Janelle se suavizó un poco. Cualquier halago a su belleza podía suavizarla.
Luego dije, con una sonrisilla:
—Pero tienes razón. Si mi mujer me contagiase y yo te contagiase a ti, no me sentiría culpable. Eso estaría muy bien. Sería una especie de justicia, puesto que tú y yo delinquimos juntos.
Janelle no pudo aguantar más. Casi dio un salto.
—No puedo creer que hayas dicho una cosa así. Me parece increíble. Quizás yo esté cometiendo un delito —dijo—, pero tú eres sencillamente un cobarde.
Otra noche, a primeras horas de la madrugada, cuando como siempre no podíamos dormir por lo excitados que estábamos después de haber hecho el amor un par de veces y haber bebido una botella de vino, se puso tan pesada e insistió tanto que le hablé de cuando era niño en el hospicio.
De niño yo utilizaba los libros como magia. En el dormitorio, en plena noche, separado y solo, una soledad como no he vuelto a sentir desde entonces, podía huir y escapar leyendo y tejía luego fantasías propias. Los libros que más me gustaban a aquella primera edad de los diez, once y doce años, eran las leyendas románticas de Roldan, Carlomagno, el Oeste norteamericano, y sobre todo el rey Arturo y su Tabla Redonda, y sus bravos caballeros Lancelote y Galahad. Pero sobre todos prefería a Merlin porque me identificaba con él. Y luego tejía mis fantasías, mi hermano Artie era el rey Arturo y eso estaba bien, porque Artie tenía toda la nobleza y la honradez del rey Arturo, la honestidad y la fidelidad de propósito, el amor capaz de perdonar que no poseía yo. De niño, en mis fantasías, me imaginaba astuto y previsor y estaba absolutamente convencido de que regiría mi propia vida por una especie de magia. Y por eso me gustaba el mago del rey Arturo, Merlin, que había vivido el pasado, podía prever el futuro y era inmortal y lo sabía todo.

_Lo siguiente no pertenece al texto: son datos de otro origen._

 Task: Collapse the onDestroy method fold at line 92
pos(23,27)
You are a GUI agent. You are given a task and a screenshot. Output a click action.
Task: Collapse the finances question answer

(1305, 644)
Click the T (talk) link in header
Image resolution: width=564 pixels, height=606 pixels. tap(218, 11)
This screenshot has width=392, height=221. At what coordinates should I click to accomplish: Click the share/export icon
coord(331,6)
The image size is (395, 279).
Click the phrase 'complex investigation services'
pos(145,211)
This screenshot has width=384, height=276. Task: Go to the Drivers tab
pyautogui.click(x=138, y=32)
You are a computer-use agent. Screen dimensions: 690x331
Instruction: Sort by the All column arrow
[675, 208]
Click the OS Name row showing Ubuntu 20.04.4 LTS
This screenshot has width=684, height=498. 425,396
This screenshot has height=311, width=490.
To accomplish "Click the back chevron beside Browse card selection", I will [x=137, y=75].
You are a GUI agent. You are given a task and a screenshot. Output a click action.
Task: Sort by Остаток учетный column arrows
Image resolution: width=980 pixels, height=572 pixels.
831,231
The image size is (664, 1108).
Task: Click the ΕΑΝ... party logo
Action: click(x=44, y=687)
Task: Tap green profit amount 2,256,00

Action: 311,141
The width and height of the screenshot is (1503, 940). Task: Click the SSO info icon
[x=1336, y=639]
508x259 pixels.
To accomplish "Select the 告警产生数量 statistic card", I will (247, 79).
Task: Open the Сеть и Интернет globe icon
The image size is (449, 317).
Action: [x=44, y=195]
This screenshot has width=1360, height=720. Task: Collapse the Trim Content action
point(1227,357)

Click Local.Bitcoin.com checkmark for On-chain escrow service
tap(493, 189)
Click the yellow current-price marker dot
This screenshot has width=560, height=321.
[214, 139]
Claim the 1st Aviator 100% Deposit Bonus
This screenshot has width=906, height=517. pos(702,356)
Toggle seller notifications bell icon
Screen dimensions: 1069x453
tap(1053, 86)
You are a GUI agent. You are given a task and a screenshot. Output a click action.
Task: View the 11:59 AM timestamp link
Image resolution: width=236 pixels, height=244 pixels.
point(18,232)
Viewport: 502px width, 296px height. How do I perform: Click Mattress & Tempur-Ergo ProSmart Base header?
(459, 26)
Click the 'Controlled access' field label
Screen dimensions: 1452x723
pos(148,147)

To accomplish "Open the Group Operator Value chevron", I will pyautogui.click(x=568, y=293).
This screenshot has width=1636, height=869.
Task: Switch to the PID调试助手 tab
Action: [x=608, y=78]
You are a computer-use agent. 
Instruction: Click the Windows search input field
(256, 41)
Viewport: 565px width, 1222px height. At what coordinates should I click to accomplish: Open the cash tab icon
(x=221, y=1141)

Por entonces ideé el truco de trasladarme concretamente yo mismo del presente al futuro. Lo usé toda mi vida. De niño, en el hospicio, me convertía en un joven con amistades cultas e inteligentes. Podía ponerme a vivir en un lujoso apartamento y en el sofá de aquel apartamento hacer el amor con una mujer hermosa y apasionada.
Durante la guerra, en guardias tediosas o patrullando, me proyectaba en el futuro, a cuando fuese de permiso a París y comiese bien y me acostase con exuberantes putas. Bajo el fuego artillero podía desaparecer mágicamente y verme descansando en los bosques junto a un arroyo rumoroso, leyendo un libro querido.
Resultaba, resultaba de veras. Yo desaparecía mágicamente. Y me acordaba más tarde, cuando estaba haciendo de verdad aquellas cosas magníficas, recordaba los tiempos terribles y era como si hubiese escapado de ellos por completo, como si nunca hubiese sufrido, como si fuesen sólo sueños.
Recuerdo mi conmoción y mi asombro cuando Merlin le dice al rey Arturo que ha de gobernar sin su ayuda porque él, Merlin, estará preso en una cueva por obra de una joven hechicera a la que ha enseñado todos sus secretos. Como el rey Arturo, yo preguntaba por qué. ¿Por qué Merlin enseñaría a una joven toda su magia, así sencillamente, para que pudiese convertirle en prisionero suyo, y por qué decía tan contento que iba a dormir mil años en una cueva, sabiendo cuál había de ser el trágico final de su rey? Yo no podía entenderlo. Sin embargo, al hacerme mayor, tenía la sensación de que también yo podría hacer lo mismo. Todo gran héroe, había aprendido, debe tener una debilidad, y ésa sería la mía.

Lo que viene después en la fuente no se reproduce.